=== Your goal ===
Reproduce every one of the following items word for word, keeping each line in its original order.

=== Records provided ===
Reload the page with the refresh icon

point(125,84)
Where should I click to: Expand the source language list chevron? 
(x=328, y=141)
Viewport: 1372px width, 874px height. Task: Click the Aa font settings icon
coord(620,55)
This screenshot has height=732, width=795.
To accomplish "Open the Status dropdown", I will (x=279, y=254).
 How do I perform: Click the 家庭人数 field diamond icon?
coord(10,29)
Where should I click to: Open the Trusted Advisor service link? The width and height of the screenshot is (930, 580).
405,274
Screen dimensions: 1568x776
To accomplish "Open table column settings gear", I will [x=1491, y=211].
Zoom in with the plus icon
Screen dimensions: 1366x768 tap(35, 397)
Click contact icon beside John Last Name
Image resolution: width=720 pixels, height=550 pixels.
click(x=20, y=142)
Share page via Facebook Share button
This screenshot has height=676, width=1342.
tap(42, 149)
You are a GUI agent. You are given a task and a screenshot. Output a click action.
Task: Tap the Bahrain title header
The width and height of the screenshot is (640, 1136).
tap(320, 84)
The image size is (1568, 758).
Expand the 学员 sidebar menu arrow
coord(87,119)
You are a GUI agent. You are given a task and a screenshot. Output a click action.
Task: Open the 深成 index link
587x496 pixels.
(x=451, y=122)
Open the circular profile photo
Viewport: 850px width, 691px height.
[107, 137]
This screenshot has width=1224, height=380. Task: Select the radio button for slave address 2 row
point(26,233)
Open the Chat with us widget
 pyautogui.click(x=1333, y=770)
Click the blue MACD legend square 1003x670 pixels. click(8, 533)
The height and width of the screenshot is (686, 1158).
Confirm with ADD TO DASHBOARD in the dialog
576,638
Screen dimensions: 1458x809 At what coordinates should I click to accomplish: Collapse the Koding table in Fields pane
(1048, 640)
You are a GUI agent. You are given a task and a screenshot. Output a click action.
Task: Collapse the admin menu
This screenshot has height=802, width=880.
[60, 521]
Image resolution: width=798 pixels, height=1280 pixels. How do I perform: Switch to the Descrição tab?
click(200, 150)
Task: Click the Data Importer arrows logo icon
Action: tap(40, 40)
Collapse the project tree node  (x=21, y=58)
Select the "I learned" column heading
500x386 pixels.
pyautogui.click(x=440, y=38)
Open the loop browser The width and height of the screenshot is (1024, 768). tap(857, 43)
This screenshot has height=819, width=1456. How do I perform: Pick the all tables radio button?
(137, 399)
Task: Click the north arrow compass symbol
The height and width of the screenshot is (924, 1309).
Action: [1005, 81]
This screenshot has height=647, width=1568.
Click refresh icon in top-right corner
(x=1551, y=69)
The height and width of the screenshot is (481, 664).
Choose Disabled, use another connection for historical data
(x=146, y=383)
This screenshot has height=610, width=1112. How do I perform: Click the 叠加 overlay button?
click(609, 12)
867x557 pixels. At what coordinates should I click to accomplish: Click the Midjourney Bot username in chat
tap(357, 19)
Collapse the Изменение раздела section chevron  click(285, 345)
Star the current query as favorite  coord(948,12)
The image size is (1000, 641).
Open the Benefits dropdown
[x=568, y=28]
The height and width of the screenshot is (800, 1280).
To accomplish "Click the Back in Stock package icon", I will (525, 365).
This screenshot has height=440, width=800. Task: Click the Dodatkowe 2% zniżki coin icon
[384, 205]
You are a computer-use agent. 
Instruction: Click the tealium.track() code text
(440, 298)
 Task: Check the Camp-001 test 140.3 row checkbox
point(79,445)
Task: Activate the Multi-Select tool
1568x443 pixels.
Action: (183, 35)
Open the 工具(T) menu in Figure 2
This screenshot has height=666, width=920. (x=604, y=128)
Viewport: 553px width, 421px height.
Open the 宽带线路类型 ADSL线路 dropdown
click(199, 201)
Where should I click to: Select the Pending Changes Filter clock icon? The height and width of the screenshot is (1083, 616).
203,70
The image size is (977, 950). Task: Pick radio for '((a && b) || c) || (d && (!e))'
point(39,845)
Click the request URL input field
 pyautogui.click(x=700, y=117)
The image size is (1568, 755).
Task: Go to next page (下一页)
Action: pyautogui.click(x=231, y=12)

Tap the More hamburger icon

=== Answer to this task ===
Reload the page with the refresh icon

point(125,84)
Where should I click to: Expand the source language list chevron? 
(x=328, y=141)
Viewport: 1372px width, 874px height. Task: Click the Aa font settings icon
coord(620,55)
This screenshot has height=732, width=795.
To accomplish "Open the Status dropdown", I will (x=279, y=254).
 How do I perform: Click the 家庭人数 field diamond icon?
coord(10,29)
Where should I click to: Open the Trusted Advisor service link? The width and height of the screenshot is (930, 580).
405,274
Screen dimensions: 1568x776
To accomplish "Open table column settings gear", I will [x=1491, y=211].
Zoom in with the plus icon
Screen dimensions: 1366x768 tap(35, 397)
Click contact icon beside John Last Name
Image resolution: width=720 pixels, height=550 pixels.
click(x=20, y=142)
Share page via Facebook Share button
This screenshot has height=676, width=1342.
tap(42, 149)
You are a GUI agent. You are given a task and a screenshot. Output a click action.
Task: Tap the Bahrain title header
The width and height of the screenshot is (640, 1136).
tap(320, 84)
The image size is (1568, 758).
Expand the 学员 sidebar menu arrow
coord(87,119)
You are a GUI agent. You are given a task and a screenshot. Output a click action.
Task: Open the 深成 index link
587x496 pixels.
(x=451, y=122)
Open the circular profile photo
Viewport: 850px width, 691px height.
[107, 137]
This screenshot has width=1224, height=380. Task: Select the radio button for slave address 2 row
point(26,233)
Open the Chat with us widget
 pyautogui.click(x=1333, y=770)
Click the blue MACD legend square 1003x670 pixels. click(8, 533)
The height and width of the screenshot is (686, 1158).
Confirm with ADD TO DASHBOARD in the dialog
576,638
Screen dimensions: 1458x809 At what coordinates should I click to accomplish: Collapse the Koding table in Fields pane
(1048, 640)
You are a GUI agent. You are given a task and a screenshot. Output a click action.
Task: Collapse the admin menu
This screenshot has height=802, width=880.
[60, 521]
Image resolution: width=798 pixels, height=1280 pixels. How do I perform: Switch to the Descrição tab?
click(200, 150)
Task: Click the Data Importer arrows logo icon
Action: tap(40, 40)
Collapse the project tree node  (x=21, y=58)
Select the "I learned" column heading
500x386 pixels.
pyautogui.click(x=440, y=38)
Open the loop browser The width and height of the screenshot is (1024, 768). tap(857, 43)
This screenshot has height=819, width=1456. How do I perform: Pick the all tables radio button?
(137, 399)
Task: Click the north arrow compass symbol
The height and width of the screenshot is (924, 1309).
Action: [1005, 81]
This screenshot has height=647, width=1568.
Click refresh icon in top-right corner
(x=1551, y=69)
The height and width of the screenshot is (481, 664).
Choose Disabled, use another connection for historical data
(x=146, y=383)
This screenshot has height=610, width=1112. How do I perform: Click the 叠加 overlay button?
click(609, 12)
867x557 pixels. At what coordinates should I click to accomplish: Click the Midjourney Bot username in chat
tap(357, 19)
Collapse the Изменение раздела section chevron  click(285, 345)
Star the current query as favorite  coord(948,12)
The image size is (1000, 641).
Open the Benefits dropdown
[x=568, y=28]
The height and width of the screenshot is (800, 1280).
To accomplish "Click the Back in Stock package icon", I will (525, 365).
This screenshot has height=440, width=800. Task: Click the Dodatkowe 2% zniżki coin icon
[384, 205]
You are a computer-use agent. 
Instruction: Click the tealium.track() code text
(440, 298)
 Task: Check the Camp-001 test 140.3 row checkbox
point(79,445)
Task: Activate the Multi-Select tool
1568x443 pixels.
Action: (183, 35)
Open the 工具(T) menu in Figure 2
This screenshot has height=666, width=920. (x=604, y=128)
Viewport: 553px width, 421px height.
Open the 宽带线路类型 ADSL线路 dropdown
click(199, 201)
Where should I click to: Select the Pending Changes Filter clock icon? The height and width of the screenshot is (1083, 616).
203,70
The image size is (977, 950). Task: Pick radio for '((a && b) || c) || (d && (!e))'
point(39,845)
Click the request URL input field
 pyautogui.click(x=700, y=117)
The image size is (1568, 755).
Task: Go to next page (下一页)
Action: pyautogui.click(x=231, y=12)

Tap the More hamburger icon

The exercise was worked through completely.